WORK ORDER =
The required output is the exact run of lines from the one that contains "Click the home icon for tuxplayer" to the end of the data, with every picture left out.

DATASET EXCERPTS =
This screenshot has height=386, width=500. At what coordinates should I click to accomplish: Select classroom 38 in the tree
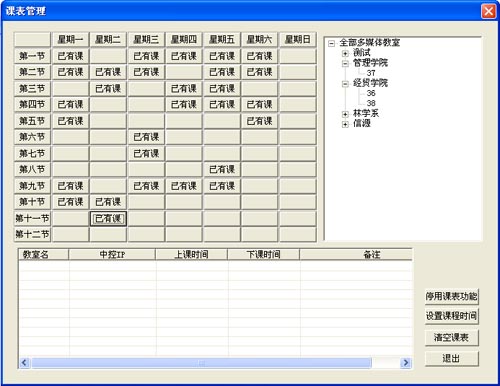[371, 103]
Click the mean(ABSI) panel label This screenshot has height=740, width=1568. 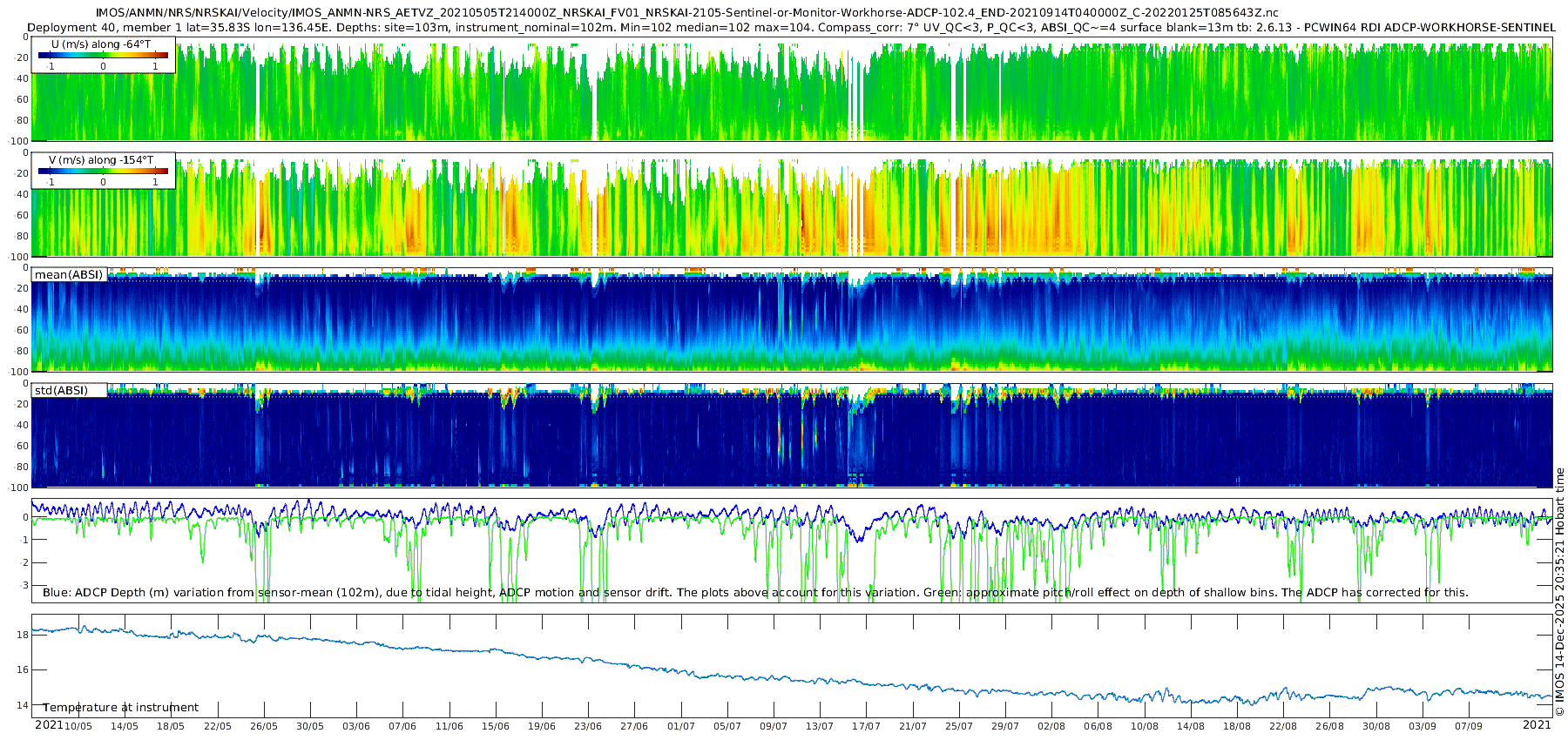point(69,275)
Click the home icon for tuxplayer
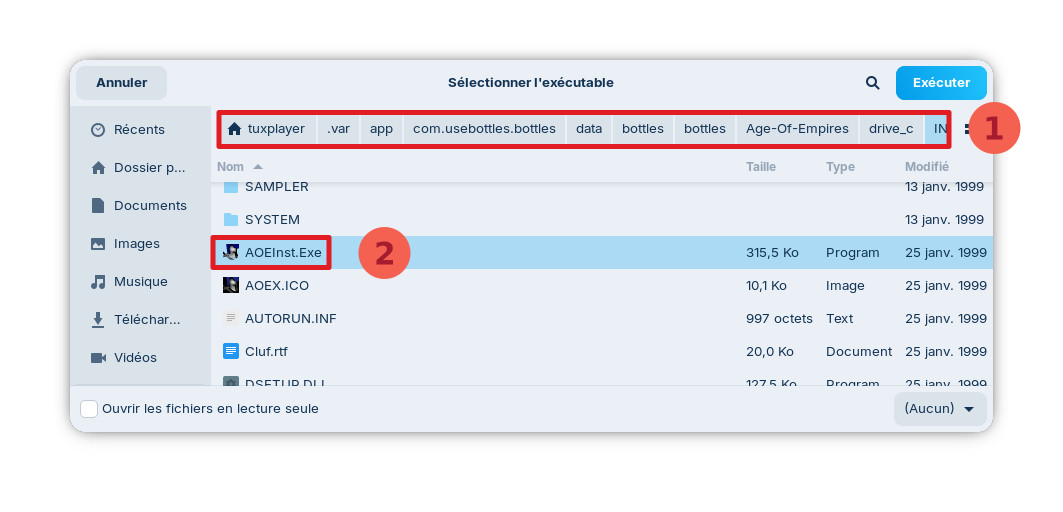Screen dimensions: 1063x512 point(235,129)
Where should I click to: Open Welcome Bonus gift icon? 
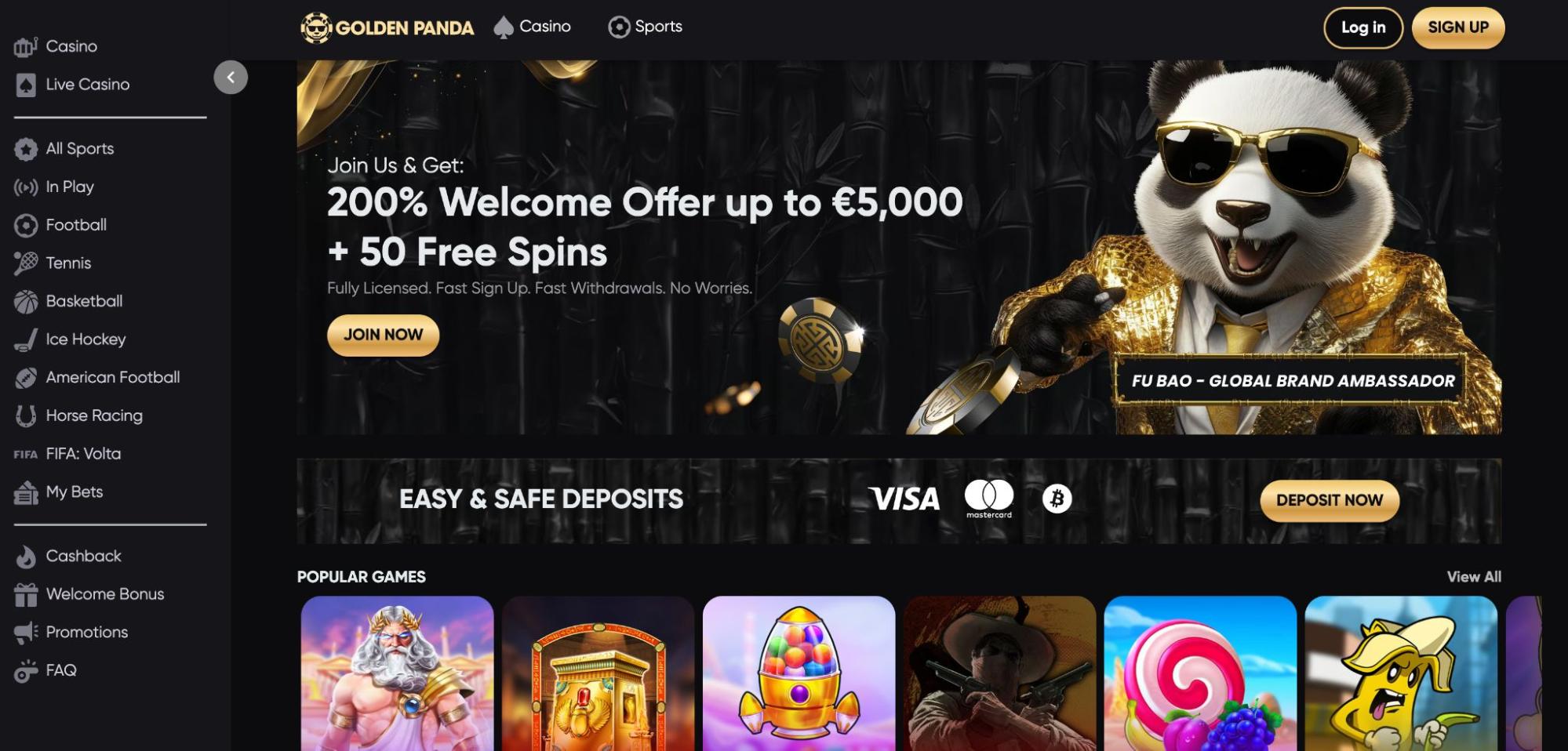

EXPECTED ANSWER =
Click the home icon for tuxplayer
Screen dimensions: 1063x512 point(235,129)
Where should I click to: Open Welcome Bonus gift icon? 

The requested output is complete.